His typical retired day started off with a long morning walk, rigorous (rather funny!) exercise with body oil, multiple morning activities including meeting customers, banking, etc. followed by a sumptuous food. And then there was always a 3-hour sleeping session after which came the movie session on any of the TV channels which replaced the very-used VCR! And then the after-dinner walk, a tradition which he passed onto me.

While ajji introduced me banking concepts with my own money, thatha took me to real banks with him and showed me to how to deposit cheque, how to withdraw cash, etc. And then he used to send me to bank all by myself, giving me an all-important status.

He treated all his children with the same respect. My mom recalls that he never once scolded her. Being the only daughter, he encouraged her to learn classical music, dancing and even to have a job of her own, much to the chagrin of ajji! [A girl being independent on her own in 1970s was unheard of and was considered bordering rude!] Countless tales can be recounted with respect to his benevolence towards his children and grandchildren, whom he used to fondle with his prickly beard!

He never really stopped working. He never really retired. Infact, he started earning more after he retired. He had to his credit about 8 houses. Apart from this, many modes of business (including pawning) which the general public never came to know about. He always used to keep himself busy. He was one of the most industrious men I have ever met.

But he was prone to a lot of vehicular accidents and diseases! He has had about 3-4 minor accidents in his scooter! He had arthritis which nearly crippled him, and Chicken guinea recently when he became bed-ridden. But yet, he stood up each time, as if defying age. Such was his strength; such was his will power. “Nothing could come in his way” was the general feeling.
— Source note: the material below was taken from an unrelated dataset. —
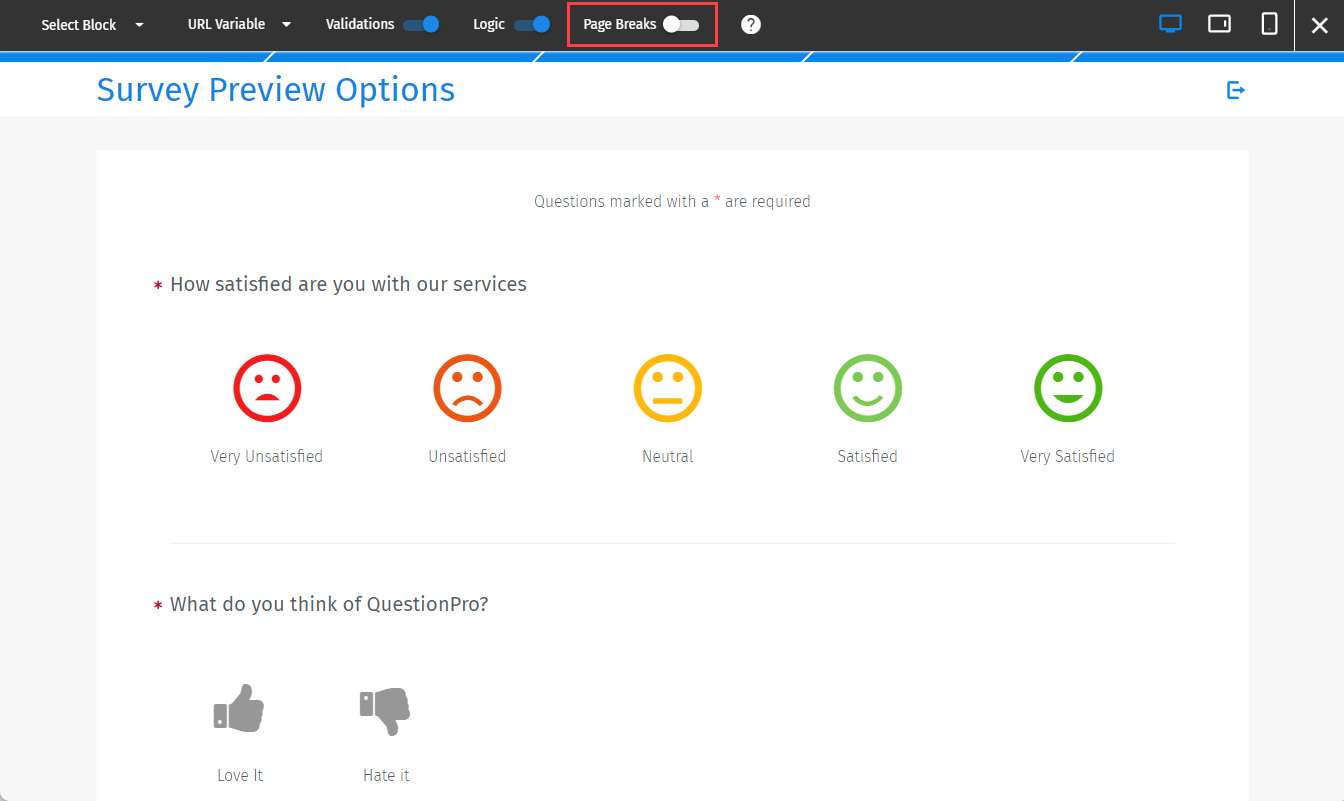
Task: Choose the thumbs down Hate it option
Action: (x=385, y=710)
Same can be said about ajji. She had a near-fatal blow to her head in 1994 when she fell down the slippery stone stairs in Sonda. Even after being almost crippled with immobility, she maintained the robustness of life and ensured to attend all important family functions. In her own pace, she never stopped climbing stairs when needed. In her own pace, she kept visiting Tirumala in spite of the crowd.
I was supposed to go in that trip but I backed out as I had been to Tirumala recently. Two small cousins of mine in the same car (one aged ten and another aged one) escaped with minimal injuries. One gets the feeling that they gave their lives away for the young ones.

It is a pity she never saw any of her grandchild’s wedding, which was her main topic off-late. She fell short by about 6 months when the eldest grandchild is due to be married. Much loved by all, much teased by all, she shall henceforth remain in our memories. Their absence is palpable in every occasion. So much so that when their final rites were happening, and the whole family is there, I was looking around to see where Ajji Thatha were…Its only later I realized that it was their own final rites that was being performed.

It is only the blessed few couples who live hand-in-hand and who die hand-in-hand. It is even fewer who die in the premises of Lord Venkateshwara. It is only befitting that Ajji-Thatha happened to be this blessed couple.

As one of the admirers mentioned in the funeral, just like how a good batsman can get out only by run-out, the only way Raghavendra Rao and Ramabai could die was through unnatural death. For them, no natural death could be scripted. They would have just lived on and on and on. Hale and Healthy.